Remittances have become one of the most important sources of financing for Africa, now surpassing Official Development Assistance (ODA) and Foreign Direct Investments (FDI). According to the African Development Bank, these transfers reached record levels in 2023, amounting to approximately $84 billion, far exceeding FDI flows, which amounted to around $50 billion, and ODA, which reached around $46 billion. These funds represent essential economic support for many African families, but they also hold significant potential to finance economic growth and sustainable development on the continent.
The African Development Bank’s Working Paper 386, titled « Unlocking Africa’s Potential: Making Remittances Work for Development, » explores the use of remittances and how they can be directed towards more productive uses. The report suggests that although remittances have an immediate impact on household consumption, their investment potential remains largely underutilized, thus limiting their ability to drive long-term economic growth.
Remittances: An underutilized opportunity?
One of the key findings of the report is that although remittances have an immediate impact on household consumption in Africa, their potential for investment remains relatively low. According to the report, « the use of remittances in Africa is too often directed towards immediate consumption rather than investments in productive sectors. » This trend, observed in many previous studies, limits their contribution to sustainable economic growth.
However, there are notable exceptions where some countries have managed to better use these funds to finance productive investments.
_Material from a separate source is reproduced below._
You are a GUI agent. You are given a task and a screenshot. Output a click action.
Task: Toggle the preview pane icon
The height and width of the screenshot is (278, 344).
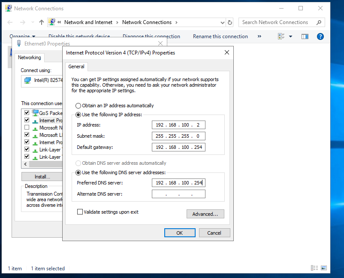click(305, 36)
Countries like Egypt, Senegal, and Nigeria have shown a greater tendency to invest a portion of their remittances in strategic sectors. « A small subset of countries shows stronger investment responses to remittances, suggesting that it is possible to redirect these flows to higher value-added sectors, » the report states.
The determinants of better use of remittances
To understand why some countries succeed in better using remittances, the authors of the report employed the Oaxaca-Blinder decomposition method, which helps analyze differences in the use of funds across countries. Several factors were identified as crucial in directing remittances towards productive investments.
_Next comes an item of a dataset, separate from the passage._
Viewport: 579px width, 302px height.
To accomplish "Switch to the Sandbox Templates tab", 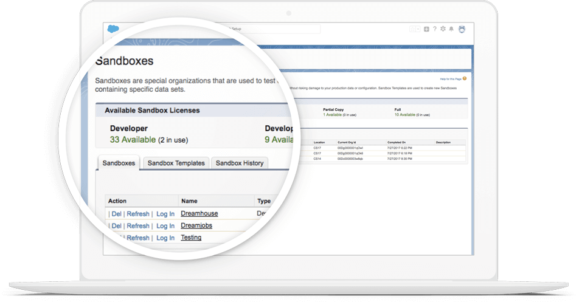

Starting with financial inclusion. Countries with strong and accessible banking systems have demonstrated a stronger ability to channel funds into long-term investments. « Strengthening financial inclusion is crucial for enabling families to manage their remittances strategically and invest in income-generating projects, » the researchers state.
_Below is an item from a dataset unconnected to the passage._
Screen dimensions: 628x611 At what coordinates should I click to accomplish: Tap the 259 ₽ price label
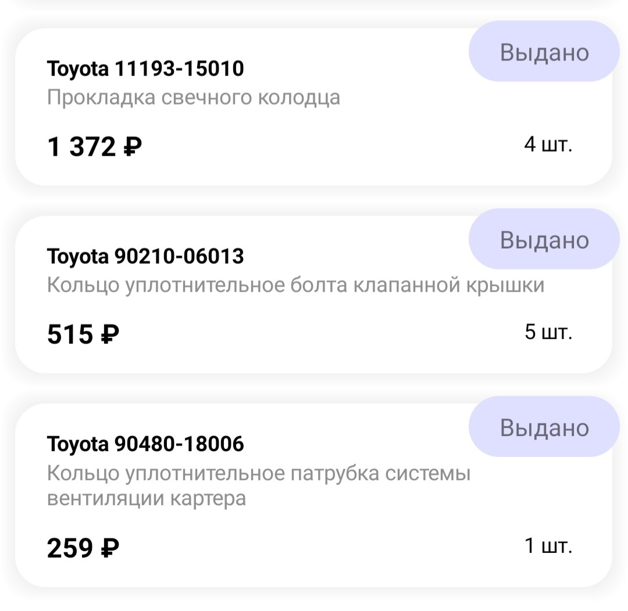pyautogui.click(x=81, y=546)
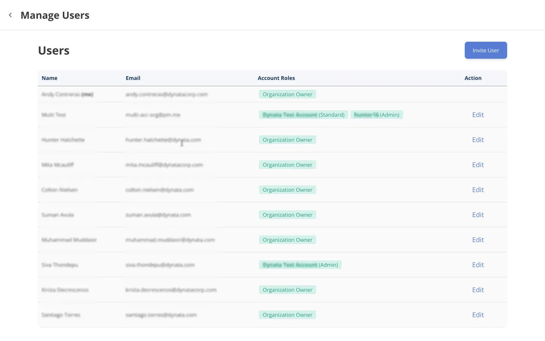The width and height of the screenshot is (545, 341).
Task: Edit Mita Mcauliff's account roles
Action: click(478, 165)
Next, macroeconomic stability. Countries with greater economic and political stability have been more successful in redirecting remittances towards productive investments. Market regulation, control of inflation, and fiscal policies supporting investment play a crucial role in this process.
Finally, the investment climate. Countries offering a favorable investment climate, with incentives for both foreign and local investors, are better able to make use of these funds. « A stable business environment, with policies supporting entrepreneurship, is essential for transforming remittances into development levers, » the report emphasizes.
Policies to unlock the potential of remittances
The report proposes several recommendations to maximize the impact of remittances on Africa’s economic development. Among these, promoting financial inclusion stands out, with the implementation of financial literacy programs for citizens, the creation of diaspora bonds to encourage investments in home countries, and the strengthening of financial infrastructure.
Additionally, the development of community projects and collaboration between the diaspora and local governments are considered essential. « Engaging the diaspora is crucial for creating partnerships with local communities and investing in long-term development projects, » the report specifies. Crowdfunding programs, as well as encouraging entrepreneurship, are also among the effective levers to transform these financial flows.
Finally, international financial institutions and multilateral development banks, such as the World Bank and the African Development Bank, play a key role in this process. They can support African countries by providing financial assistance and technical expertise to improve remittance management and channel them into high-impact investments.
« Development banks, including the African Development Bank and the World Bank, must support initiatives to strengthen remittance management and direct them towards structuring investments, » concludes the report.
Towards transforming remittances into development levers
In conclusion, the African Development Bank’s Working Paper 386 highlights the considerable potential of remittances to become a driver of economic development in Africa. However, to fully exploit this potential, ambitious public policies must be put in place to promote a productive management of these financial flows. The report stresses that remittances can play a key role in the continent’s sustainable growth, provided strategic actions are taken to redirect them towards investment rather than mere consumption. With strong policies and effective implementation, remittances can become an essential pillar of Africa’s development.